**Aim of the exercise**
Go over the entries and report the lines where the word "left" occurs.

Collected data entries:

++++++

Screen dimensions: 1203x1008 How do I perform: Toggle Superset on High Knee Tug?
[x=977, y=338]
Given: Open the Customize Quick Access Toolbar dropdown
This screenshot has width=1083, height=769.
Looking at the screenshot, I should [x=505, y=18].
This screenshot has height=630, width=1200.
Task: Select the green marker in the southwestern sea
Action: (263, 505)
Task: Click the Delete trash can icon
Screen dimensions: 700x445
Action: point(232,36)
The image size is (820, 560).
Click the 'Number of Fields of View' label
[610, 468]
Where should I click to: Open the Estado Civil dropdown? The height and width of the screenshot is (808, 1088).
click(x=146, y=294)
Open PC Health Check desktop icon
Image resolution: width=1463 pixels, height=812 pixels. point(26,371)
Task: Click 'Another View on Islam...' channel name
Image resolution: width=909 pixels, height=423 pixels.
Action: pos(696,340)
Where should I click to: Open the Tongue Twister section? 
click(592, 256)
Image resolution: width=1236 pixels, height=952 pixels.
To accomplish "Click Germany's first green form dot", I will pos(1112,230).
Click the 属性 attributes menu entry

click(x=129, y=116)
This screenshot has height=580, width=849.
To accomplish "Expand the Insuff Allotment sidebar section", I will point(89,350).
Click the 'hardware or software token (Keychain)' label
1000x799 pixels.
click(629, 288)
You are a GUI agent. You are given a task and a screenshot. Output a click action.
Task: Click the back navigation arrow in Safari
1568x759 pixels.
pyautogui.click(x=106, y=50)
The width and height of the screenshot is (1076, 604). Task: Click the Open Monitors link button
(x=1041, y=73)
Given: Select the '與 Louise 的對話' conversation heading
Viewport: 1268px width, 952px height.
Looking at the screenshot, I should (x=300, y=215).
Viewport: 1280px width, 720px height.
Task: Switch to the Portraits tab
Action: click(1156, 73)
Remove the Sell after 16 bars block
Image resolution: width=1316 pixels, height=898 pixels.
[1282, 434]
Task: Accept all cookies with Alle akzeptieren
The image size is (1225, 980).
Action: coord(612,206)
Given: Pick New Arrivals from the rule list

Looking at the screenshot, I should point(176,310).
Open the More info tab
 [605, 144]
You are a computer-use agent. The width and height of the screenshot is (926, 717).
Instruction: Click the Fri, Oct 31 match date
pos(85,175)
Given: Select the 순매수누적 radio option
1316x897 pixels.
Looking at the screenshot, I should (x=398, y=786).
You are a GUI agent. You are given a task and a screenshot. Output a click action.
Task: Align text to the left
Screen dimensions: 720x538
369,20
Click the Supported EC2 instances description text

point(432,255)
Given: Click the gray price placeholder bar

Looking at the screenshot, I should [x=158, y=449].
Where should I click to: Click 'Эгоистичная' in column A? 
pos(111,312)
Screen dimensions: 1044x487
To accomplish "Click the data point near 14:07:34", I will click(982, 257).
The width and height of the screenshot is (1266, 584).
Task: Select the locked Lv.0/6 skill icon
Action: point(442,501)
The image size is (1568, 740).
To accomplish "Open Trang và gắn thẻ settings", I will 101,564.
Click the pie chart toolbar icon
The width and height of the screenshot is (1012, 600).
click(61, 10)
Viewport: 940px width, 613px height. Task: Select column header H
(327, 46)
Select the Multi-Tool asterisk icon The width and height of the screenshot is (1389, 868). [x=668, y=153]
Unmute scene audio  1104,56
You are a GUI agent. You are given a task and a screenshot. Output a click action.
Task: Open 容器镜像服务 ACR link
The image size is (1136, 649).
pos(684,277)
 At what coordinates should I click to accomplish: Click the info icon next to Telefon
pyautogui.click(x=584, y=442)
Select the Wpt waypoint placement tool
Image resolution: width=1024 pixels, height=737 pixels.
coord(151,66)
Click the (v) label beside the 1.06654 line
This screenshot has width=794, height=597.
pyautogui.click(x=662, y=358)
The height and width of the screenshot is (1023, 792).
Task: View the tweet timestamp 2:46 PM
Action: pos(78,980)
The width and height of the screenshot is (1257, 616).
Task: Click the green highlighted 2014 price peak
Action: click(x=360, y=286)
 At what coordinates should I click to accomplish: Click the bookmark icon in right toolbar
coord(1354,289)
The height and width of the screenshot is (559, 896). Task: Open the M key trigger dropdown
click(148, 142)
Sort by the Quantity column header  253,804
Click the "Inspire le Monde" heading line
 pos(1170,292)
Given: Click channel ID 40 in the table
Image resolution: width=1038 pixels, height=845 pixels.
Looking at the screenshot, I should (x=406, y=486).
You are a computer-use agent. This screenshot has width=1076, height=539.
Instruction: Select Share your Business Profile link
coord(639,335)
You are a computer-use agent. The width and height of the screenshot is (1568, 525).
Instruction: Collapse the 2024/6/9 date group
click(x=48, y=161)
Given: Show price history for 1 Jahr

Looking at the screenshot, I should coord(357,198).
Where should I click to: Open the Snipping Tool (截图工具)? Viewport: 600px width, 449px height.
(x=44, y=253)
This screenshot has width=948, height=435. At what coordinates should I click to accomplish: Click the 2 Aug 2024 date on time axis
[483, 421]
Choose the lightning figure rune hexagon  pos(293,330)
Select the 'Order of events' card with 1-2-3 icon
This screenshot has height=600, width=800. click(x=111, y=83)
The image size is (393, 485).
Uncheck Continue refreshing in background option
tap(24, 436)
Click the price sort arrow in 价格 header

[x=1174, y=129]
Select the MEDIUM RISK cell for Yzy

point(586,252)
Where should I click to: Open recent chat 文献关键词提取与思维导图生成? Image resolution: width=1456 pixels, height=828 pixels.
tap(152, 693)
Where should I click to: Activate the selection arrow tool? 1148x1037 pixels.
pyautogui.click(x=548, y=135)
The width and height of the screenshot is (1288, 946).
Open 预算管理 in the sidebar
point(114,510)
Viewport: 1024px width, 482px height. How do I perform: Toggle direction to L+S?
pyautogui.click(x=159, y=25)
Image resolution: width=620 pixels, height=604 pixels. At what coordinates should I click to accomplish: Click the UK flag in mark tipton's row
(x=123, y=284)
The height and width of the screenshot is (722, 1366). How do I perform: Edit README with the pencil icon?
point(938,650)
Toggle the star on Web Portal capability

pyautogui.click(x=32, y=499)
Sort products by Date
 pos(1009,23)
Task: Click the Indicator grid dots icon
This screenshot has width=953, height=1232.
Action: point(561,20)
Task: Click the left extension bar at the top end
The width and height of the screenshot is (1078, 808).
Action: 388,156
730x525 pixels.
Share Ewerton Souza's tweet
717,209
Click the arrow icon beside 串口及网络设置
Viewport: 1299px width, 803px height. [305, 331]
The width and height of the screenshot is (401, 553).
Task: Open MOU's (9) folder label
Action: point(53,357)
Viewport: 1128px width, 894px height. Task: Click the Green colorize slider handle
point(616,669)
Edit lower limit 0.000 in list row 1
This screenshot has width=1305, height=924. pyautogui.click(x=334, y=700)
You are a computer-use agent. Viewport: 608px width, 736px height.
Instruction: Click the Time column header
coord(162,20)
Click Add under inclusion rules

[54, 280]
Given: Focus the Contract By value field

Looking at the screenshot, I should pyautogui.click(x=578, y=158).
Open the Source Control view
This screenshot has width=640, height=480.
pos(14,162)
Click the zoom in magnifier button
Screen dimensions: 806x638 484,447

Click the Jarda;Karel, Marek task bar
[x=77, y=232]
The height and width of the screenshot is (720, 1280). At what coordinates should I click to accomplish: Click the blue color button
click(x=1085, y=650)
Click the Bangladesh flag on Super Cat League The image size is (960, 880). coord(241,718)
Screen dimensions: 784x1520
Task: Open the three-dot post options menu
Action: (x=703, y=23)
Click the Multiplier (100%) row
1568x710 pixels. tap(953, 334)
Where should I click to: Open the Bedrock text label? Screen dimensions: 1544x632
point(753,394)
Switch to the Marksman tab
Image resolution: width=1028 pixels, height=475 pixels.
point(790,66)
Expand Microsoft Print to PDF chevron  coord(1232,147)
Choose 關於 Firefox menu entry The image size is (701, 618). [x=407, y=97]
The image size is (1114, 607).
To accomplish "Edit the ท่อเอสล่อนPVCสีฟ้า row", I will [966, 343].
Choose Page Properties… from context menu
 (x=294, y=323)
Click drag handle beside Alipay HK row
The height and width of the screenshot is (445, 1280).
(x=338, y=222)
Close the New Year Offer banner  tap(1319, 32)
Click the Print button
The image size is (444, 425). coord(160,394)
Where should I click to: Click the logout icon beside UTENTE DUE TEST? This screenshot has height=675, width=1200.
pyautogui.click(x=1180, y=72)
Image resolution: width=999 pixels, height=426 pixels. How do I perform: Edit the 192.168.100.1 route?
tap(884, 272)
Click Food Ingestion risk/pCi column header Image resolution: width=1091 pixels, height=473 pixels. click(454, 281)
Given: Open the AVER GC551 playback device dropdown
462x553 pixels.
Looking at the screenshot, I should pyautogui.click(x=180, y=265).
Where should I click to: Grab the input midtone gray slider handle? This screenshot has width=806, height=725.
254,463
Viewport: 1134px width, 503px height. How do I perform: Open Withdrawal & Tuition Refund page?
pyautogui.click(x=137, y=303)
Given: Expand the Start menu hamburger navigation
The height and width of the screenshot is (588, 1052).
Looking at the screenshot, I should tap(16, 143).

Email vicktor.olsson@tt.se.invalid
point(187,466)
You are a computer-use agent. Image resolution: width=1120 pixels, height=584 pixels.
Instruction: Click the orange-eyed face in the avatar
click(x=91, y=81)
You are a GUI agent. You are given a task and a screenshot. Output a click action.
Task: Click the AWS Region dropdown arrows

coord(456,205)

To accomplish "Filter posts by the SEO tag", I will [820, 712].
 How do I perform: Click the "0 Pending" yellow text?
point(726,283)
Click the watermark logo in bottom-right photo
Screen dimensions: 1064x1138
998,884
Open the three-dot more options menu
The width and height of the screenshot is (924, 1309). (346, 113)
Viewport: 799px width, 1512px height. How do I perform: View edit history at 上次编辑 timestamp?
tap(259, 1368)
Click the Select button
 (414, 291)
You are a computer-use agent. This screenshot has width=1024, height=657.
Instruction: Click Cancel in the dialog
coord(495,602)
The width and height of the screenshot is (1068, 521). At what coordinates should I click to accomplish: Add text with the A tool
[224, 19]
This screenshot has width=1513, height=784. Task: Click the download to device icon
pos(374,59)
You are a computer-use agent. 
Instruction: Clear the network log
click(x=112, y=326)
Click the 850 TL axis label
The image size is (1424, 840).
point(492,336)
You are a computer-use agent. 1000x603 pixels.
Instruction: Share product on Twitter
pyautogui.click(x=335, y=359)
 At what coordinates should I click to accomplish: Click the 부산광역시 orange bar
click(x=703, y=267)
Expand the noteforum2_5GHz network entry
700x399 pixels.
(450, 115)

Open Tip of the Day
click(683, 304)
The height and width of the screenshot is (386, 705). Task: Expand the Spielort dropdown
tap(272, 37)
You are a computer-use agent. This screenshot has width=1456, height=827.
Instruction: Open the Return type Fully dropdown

++++++

**Your response**
Task: Align text to the left
Task: Click the left extension bar at the top end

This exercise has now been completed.